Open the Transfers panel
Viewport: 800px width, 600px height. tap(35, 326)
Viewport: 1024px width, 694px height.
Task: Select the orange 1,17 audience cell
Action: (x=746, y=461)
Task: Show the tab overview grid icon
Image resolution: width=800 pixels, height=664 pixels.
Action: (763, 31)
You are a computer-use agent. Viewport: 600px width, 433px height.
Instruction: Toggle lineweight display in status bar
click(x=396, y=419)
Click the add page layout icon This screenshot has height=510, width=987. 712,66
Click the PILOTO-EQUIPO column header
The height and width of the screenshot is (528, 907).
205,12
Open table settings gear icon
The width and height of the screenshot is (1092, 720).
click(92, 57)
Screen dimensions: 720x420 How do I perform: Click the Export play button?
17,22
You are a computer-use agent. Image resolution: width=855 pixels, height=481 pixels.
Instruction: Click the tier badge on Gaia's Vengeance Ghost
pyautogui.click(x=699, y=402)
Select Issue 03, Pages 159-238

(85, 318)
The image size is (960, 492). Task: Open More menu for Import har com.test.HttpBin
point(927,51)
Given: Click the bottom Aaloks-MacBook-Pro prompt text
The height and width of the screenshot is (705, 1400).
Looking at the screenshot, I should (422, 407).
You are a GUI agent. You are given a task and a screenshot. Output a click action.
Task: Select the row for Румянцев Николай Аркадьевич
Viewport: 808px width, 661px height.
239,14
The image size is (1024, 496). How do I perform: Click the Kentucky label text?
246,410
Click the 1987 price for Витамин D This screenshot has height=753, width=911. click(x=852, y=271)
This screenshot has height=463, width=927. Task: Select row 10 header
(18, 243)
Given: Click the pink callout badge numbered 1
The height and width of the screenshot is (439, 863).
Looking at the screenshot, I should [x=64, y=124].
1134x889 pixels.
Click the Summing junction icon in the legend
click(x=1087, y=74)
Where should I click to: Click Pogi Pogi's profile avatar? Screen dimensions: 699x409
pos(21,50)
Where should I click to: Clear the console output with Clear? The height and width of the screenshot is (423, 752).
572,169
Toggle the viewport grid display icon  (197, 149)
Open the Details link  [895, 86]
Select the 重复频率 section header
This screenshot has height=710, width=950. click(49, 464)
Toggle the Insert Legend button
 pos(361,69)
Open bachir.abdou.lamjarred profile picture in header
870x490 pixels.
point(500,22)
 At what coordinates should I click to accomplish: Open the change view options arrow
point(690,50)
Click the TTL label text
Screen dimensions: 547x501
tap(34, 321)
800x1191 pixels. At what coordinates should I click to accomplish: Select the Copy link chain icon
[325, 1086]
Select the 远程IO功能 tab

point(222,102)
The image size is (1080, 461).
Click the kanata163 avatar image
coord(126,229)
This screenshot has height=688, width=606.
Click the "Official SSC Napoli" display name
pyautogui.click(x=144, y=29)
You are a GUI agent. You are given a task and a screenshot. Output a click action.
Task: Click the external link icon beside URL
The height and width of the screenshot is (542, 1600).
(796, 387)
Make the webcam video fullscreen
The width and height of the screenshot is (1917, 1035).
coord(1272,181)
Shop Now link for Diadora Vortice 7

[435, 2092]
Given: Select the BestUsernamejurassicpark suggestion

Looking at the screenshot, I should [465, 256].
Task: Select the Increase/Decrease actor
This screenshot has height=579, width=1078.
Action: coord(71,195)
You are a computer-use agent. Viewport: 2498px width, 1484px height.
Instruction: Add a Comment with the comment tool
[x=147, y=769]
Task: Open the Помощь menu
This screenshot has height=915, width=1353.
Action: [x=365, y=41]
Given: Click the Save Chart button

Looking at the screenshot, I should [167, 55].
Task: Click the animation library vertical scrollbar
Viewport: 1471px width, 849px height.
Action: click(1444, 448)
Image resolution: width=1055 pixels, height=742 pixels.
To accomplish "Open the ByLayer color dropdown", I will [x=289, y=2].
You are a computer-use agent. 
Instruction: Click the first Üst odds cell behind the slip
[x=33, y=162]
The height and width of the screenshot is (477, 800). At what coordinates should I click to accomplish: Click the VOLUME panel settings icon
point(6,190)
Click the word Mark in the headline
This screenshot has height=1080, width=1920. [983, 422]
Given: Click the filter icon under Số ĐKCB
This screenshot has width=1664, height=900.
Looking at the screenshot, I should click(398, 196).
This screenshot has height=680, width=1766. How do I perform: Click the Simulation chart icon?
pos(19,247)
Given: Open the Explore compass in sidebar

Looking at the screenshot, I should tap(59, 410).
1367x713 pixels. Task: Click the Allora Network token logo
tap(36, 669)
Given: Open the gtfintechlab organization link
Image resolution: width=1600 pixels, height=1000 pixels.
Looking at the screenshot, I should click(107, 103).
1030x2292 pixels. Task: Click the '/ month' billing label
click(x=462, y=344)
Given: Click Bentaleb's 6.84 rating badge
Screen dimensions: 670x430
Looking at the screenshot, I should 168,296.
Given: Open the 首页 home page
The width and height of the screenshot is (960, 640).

§

Copy the records above exactly as they appear.

Open the Transfers panel
Viewport: 800px width, 600px height. tap(35, 326)
Viewport: 1024px width, 694px height.
Task: Select the orange 1,17 audience cell
Action: (x=746, y=461)
Task: Show the tab overview grid icon
Image resolution: width=800 pixels, height=664 pixels.
Action: (763, 31)
You are a computer-use agent. Viewport: 600px width, 433px height.
Instruction: Toggle lineweight display in status bar
click(x=396, y=419)
Click the add page layout icon This screenshot has height=510, width=987. 712,66
Click the PILOTO-EQUIPO column header
The height and width of the screenshot is (528, 907).
205,12
Open table settings gear icon
The width and height of the screenshot is (1092, 720).
click(92, 57)
Screen dimensions: 720x420 How do I perform: Click the Export play button?
17,22
You are a computer-use agent. Image resolution: width=855 pixels, height=481 pixels.
Instruction: Click the tier badge on Gaia's Vengeance Ghost
pyautogui.click(x=699, y=402)
Select Issue 03, Pages 159-238

(85, 318)
The image size is (960, 492). Task: Open More menu for Import har com.test.HttpBin
point(927,51)
Given: Click the bottom Aaloks-MacBook-Pro prompt text
The height and width of the screenshot is (705, 1400).
Looking at the screenshot, I should (422, 407).
You are a GUI agent. You are given a task and a screenshot. Output a click action.
Task: Select the row for Румянцев Николай Аркадьевич
Viewport: 808px width, 661px height.
239,14
The image size is (1024, 496). How do I perform: Click the Kentucky label text?
246,410
Click the 1987 price for Витамин D This screenshot has height=753, width=911. click(x=852, y=271)
This screenshot has height=463, width=927. Task: Select row 10 header
(18, 243)
Given: Click the pink callout badge numbered 1
The height and width of the screenshot is (439, 863).
Looking at the screenshot, I should [x=64, y=124].
1134x889 pixels.
Click the Summing junction icon in the legend
click(x=1087, y=74)
Where should I click to: Click Pogi Pogi's profile avatar? Screen dimensions: 699x409
pos(21,50)
Where should I click to: Clear the console output with Clear? The height and width of the screenshot is (423, 752).
572,169
Toggle the viewport grid display icon  (197, 149)
Open the Details link  [895, 86]
Select the 重复频率 section header
This screenshot has height=710, width=950. click(49, 464)
Toggle the Insert Legend button
 pos(361,69)
Open bachir.abdou.lamjarred profile picture in header
870x490 pixels.
point(500,22)
 At what coordinates should I click to accomplish: Open the change view options arrow
point(690,50)
Click the TTL label text
Screen dimensions: 547x501
tap(34, 321)
800x1191 pixels. At what coordinates should I click to accomplish: Select the Copy link chain icon
[325, 1086]
Select the 远程IO功能 tab

point(222,102)
The image size is (1080, 461).
Click the kanata163 avatar image
coord(126,229)
This screenshot has height=688, width=606.
Click the "Official SSC Napoli" display name
pyautogui.click(x=144, y=29)
You are a GUI agent. You are given a task and a screenshot. Output a click action.
Task: Click the external link icon beside URL
The height and width of the screenshot is (542, 1600).
(796, 387)
Make the webcam video fullscreen
The width and height of the screenshot is (1917, 1035).
coord(1272,181)
Shop Now link for Diadora Vortice 7

[435, 2092]
Given: Select the BestUsernamejurassicpark suggestion

Looking at the screenshot, I should [465, 256].
Task: Select the Increase/Decrease actor
This screenshot has height=579, width=1078.
Action: coord(71,195)
You are a computer-use agent. Viewport: 2498px width, 1484px height.
Instruction: Add a Comment with the comment tool
[x=147, y=769]
Task: Open the Помощь menu
This screenshot has height=915, width=1353.
Action: [x=365, y=41]
Given: Click the Save Chart button

Looking at the screenshot, I should [167, 55].
Task: Click the animation library vertical scrollbar
Viewport: 1471px width, 849px height.
Action: click(1444, 448)
Image resolution: width=1055 pixels, height=742 pixels.
To accomplish "Open the ByLayer color dropdown", I will [x=289, y=2].
You are a computer-use agent. 
Instruction: Click the first Üst odds cell behind the slip
[x=33, y=162]
The height and width of the screenshot is (477, 800). At what coordinates should I click to accomplish: Click the VOLUME panel settings icon
point(6,190)
Click the word Mark in the headline
This screenshot has height=1080, width=1920. [983, 422]
Given: Click the filter icon under Số ĐKCB
This screenshot has width=1664, height=900.
Looking at the screenshot, I should click(398, 196).
This screenshot has height=680, width=1766. How do I perform: Click the Simulation chart icon?
pos(19,247)
Given: Open the Explore compass in sidebar

Looking at the screenshot, I should tap(59, 410).
1367x713 pixels. Task: Click the Allora Network token logo
tap(36, 669)
Given: Open the gtfintechlab organization link
Image resolution: width=1600 pixels, height=1000 pixels.
Looking at the screenshot, I should click(107, 103).
1030x2292 pixels. Task: Click the '/ month' billing label
click(x=462, y=344)
Given: Click Bentaleb's 6.84 rating badge
Screen dimensions: 670x430
Looking at the screenshot, I should 168,296.
Given: Open the 首页 home page
The width and height of the screenshot is (960, 640).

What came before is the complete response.